Azionisti storici ma silenti
Qui si incontra però un paradosso: Caltagirone siede ininterrottamente in consiglio Generali dal 2007, dove oggi con la carica di vicepresidente è uno dei consiglieri più longevi. Del Vecchio era uscito dal cda di Trieste nel 2011, in polemica con l’allora amministratore delegato Giovanni Perissinotto, ma nel 2016 l’amministratore delegato della sua Delfin, Romolo Bardin, è rientrato in consiglio.
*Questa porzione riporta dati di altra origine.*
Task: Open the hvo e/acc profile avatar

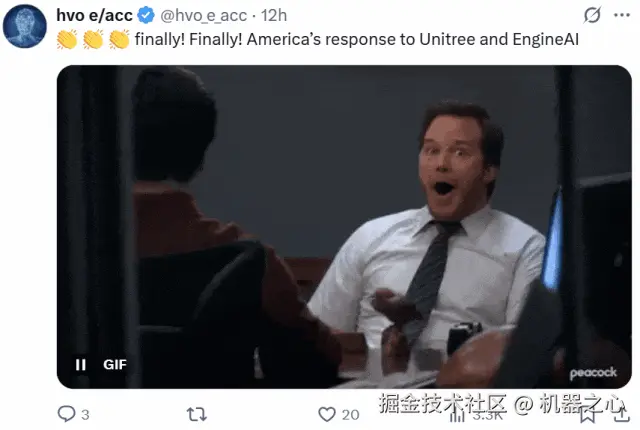Action: (x=24, y=26)
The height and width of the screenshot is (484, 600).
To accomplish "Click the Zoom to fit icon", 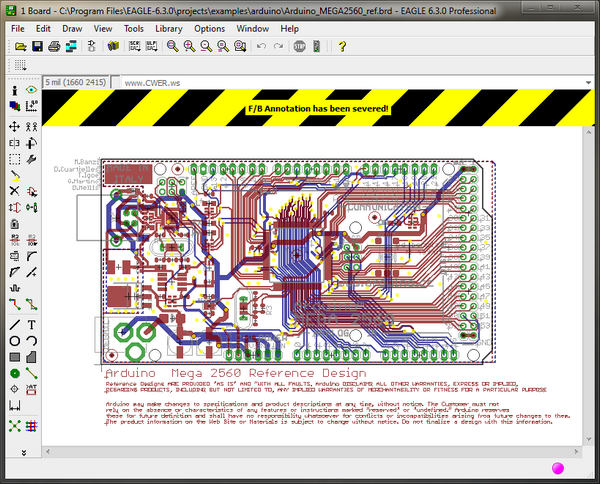I will pos(173,47).
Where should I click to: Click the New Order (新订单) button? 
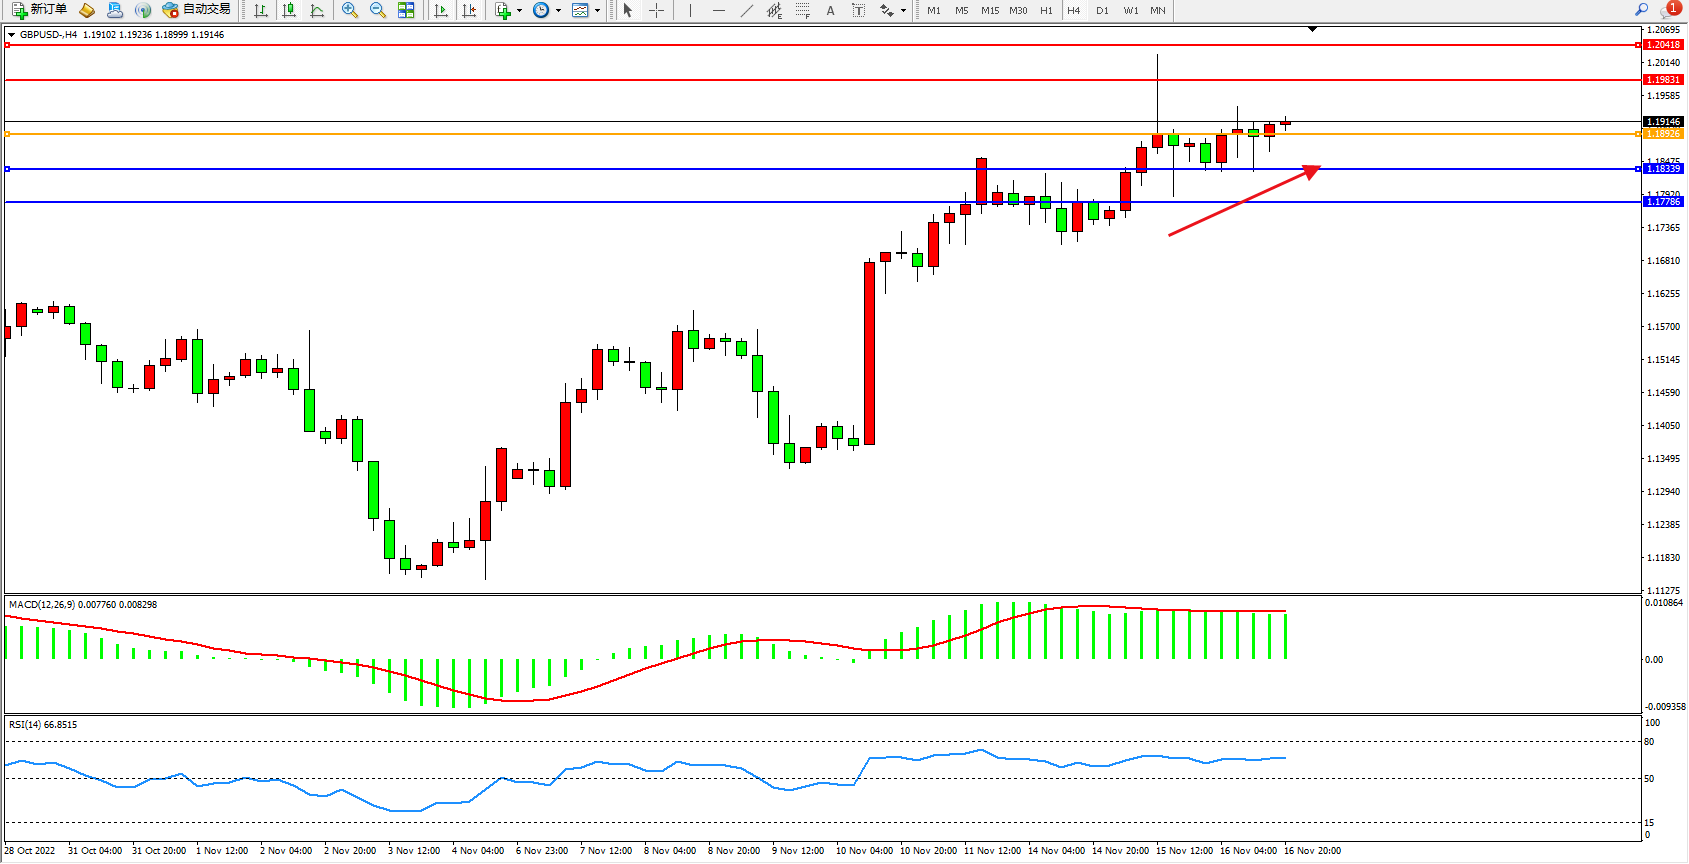(x=40, y=10)
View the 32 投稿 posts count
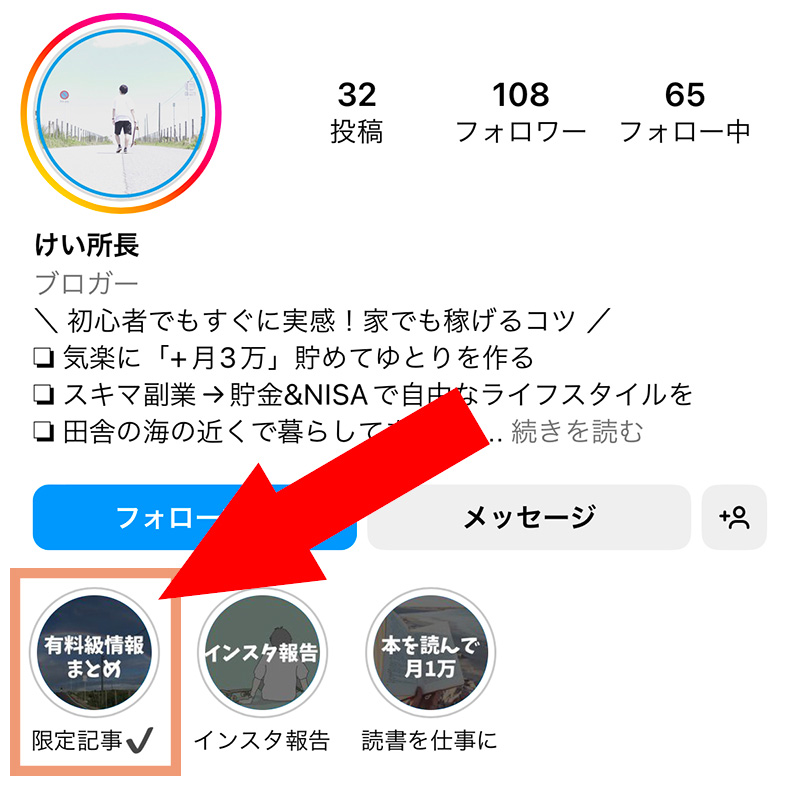The height and width of the screenshot is (790, 800). pos(357,113)
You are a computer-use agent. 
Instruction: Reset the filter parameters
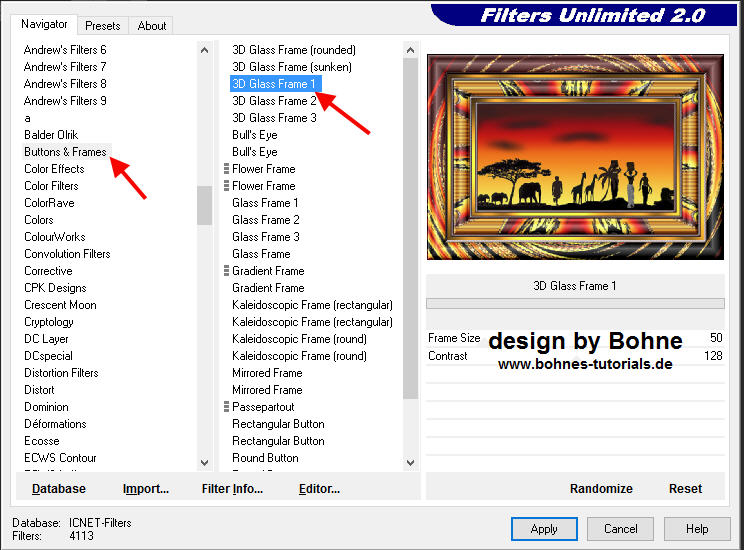pos(685,489)
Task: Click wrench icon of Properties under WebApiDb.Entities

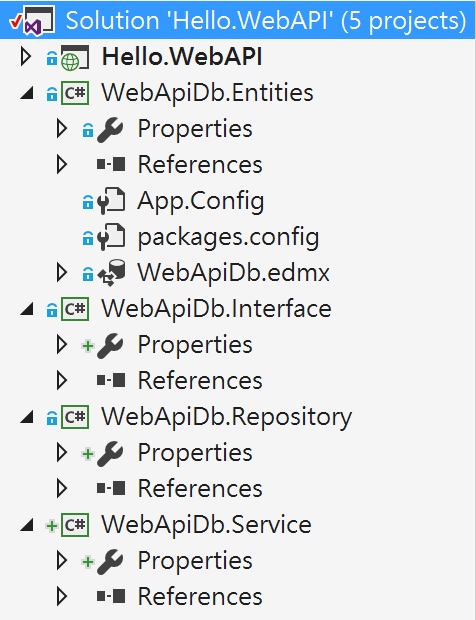Action: click(x=110, y=129)
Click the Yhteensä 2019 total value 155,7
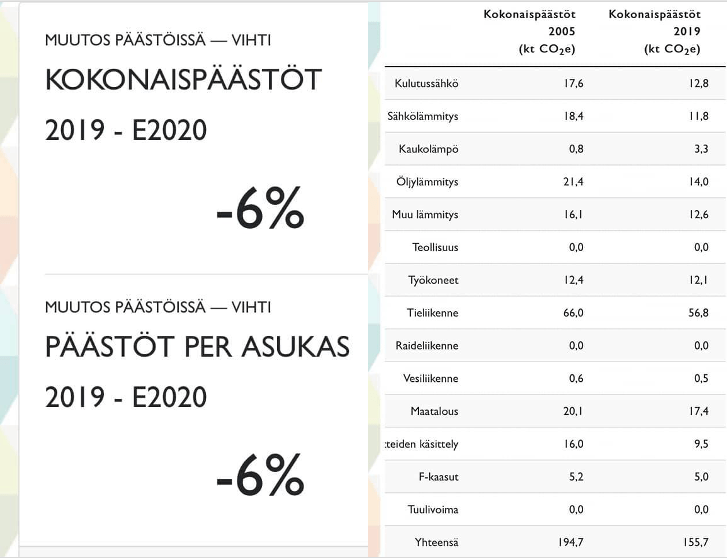The height and width of the screenshot is (558, 727). 692,542
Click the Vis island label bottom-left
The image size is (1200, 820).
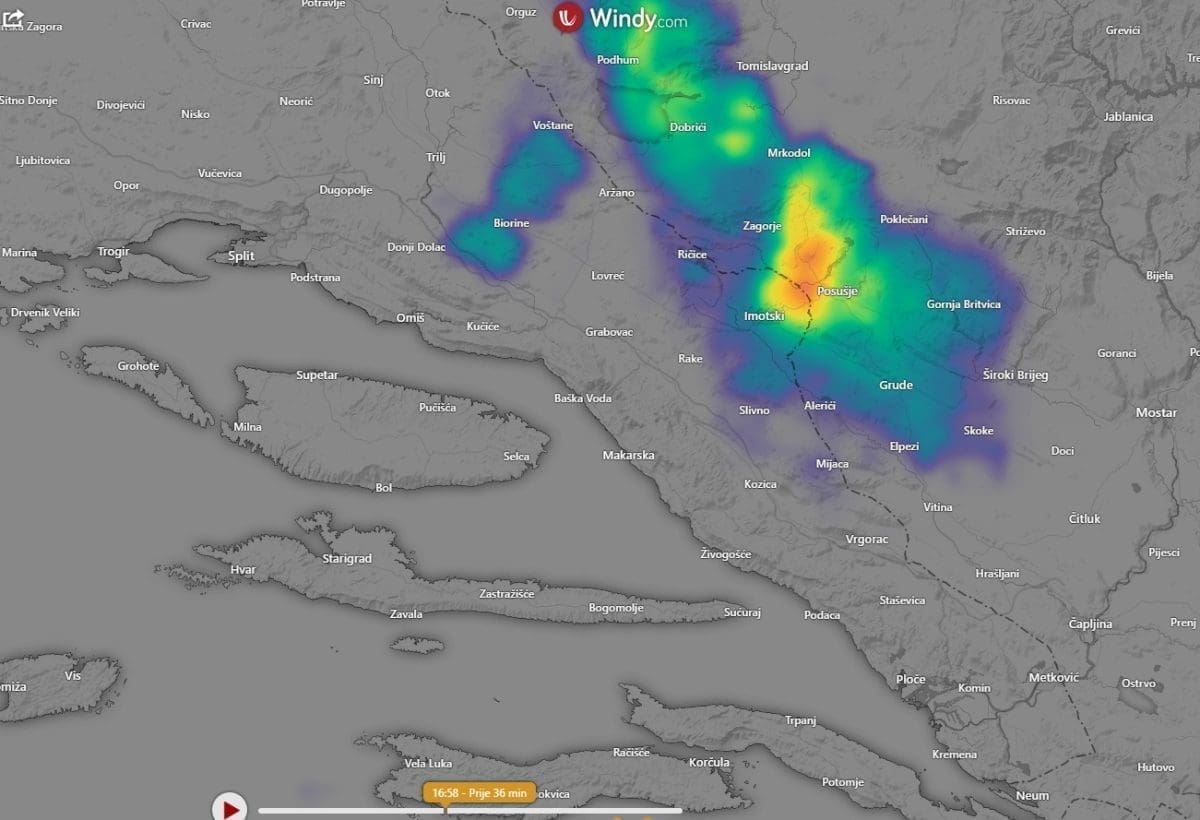click(x=73, y=676)
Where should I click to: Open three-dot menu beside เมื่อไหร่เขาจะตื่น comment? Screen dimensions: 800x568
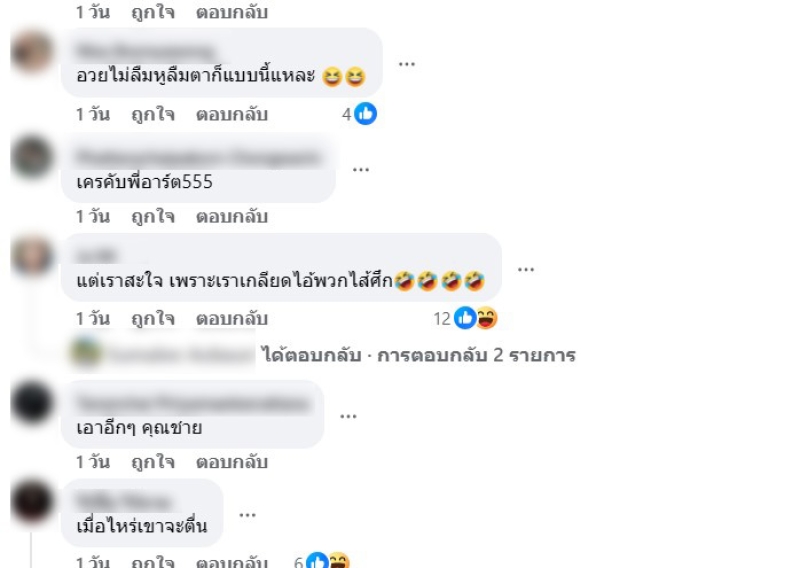(x=247, y=515)
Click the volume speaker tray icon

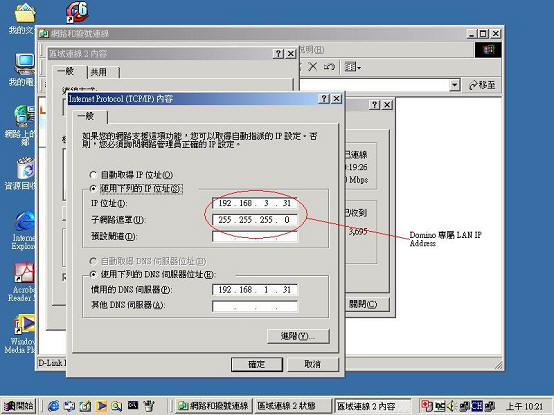coord(450,406)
Ebbene, in tutti questi anni non risulta all’ordine del giorno un piano industriale presentato dal management Generali che non sia stato approvato all’unanimità e nemmeno una decisione strategica che abbia visto in consiglio il voto contrario di uno dei due grandi azionisti “privati”. Finora alle parole non sono seguiti fatti particolari. Sono mancate le occasioni o alle dichiarazioni di intenti è poi difficile fare seguire atti concreti? Lo si capirà dal modo in cui verrà affrontata la questione delle questioni, ossia la riconferma dell’amministratore delegato delle Generali, Philippe Donnet, il cui secondo mandato scade ad aprile 2022.
Donnet ha ben performato dal punto di vista dei risultati: i piani industriali approvati dal cda sono stati rispettati e gli azionisti non hanno di che lamentarsi. Anzi, proprio Mediobanca che sta traghettando se stessa e le sue partecipate verso lidi più vicini al mercato e ai grandi investitori istituzionali, ha approvato la decisione presa dalle Generali che la prossima lista di maggioranza per il cda sia presentata dallo stesso consiglio.
L’incognita del dopo-Donnet
In quanto a Del Vecchio ha detto sempre a Repubblica che per Mediobanca e Generali “fin quando ci saranno i risultati non penso che il management abbia nulla da temere”. E Caltagirone? Per ora non si è espresso pubblicamente sulla questione, ma due anni fa – quando Donnet fu rinnovato per la prima volta – l’Ingegnere sedeva in comitato nomine e al posto del manager francese avrebbe preferito Carlo Cimbri, ad di UnipolSai, circostanza che non si realizzò. Oggi chi ha sentito Caltagirone spiega che non c’è alcun pregiudizio verso Donnet, ma l’esigenza di spingere il Leone più avanti sulla strada della crescita. Se l’attuale ad riuscirà a farlo, anche con il prossimo piano industriale, nulla osta a una sua riconferma. Ma, certo, l’Ingegnere sogna di vedere un Mario Draghi anche alle Generali, una figura autorevole e forte che possa spingere la compagnia ancora di più di quanto potrebbe fare un Donnet-ter. Facile da immaginare, più difficile da realizzare, anche perché di cloni di Supermario in giro non se ne trovano molti. Ma il Donnet-ter potrebbe diventare realtà anche in modo diverso da come finora è avvenuto. Alcuni azionisti di peso pensano che l’esordio di una lista del cda possa trasformarsi nell’occasione di presentare assieme a quello dell’ad uscente un elenco di nomi di alto profilo e graditi al mercato, in modo da coagulare il consenso dei grandi investitori istituzionali e ridurre il potere di interdizione di singoli soci, per quanto di peso. Una lista – si spiega non senza un pizzico di malizia – simile a quella che Del Vecchio ha appena presentato per la “sua” EssiLux.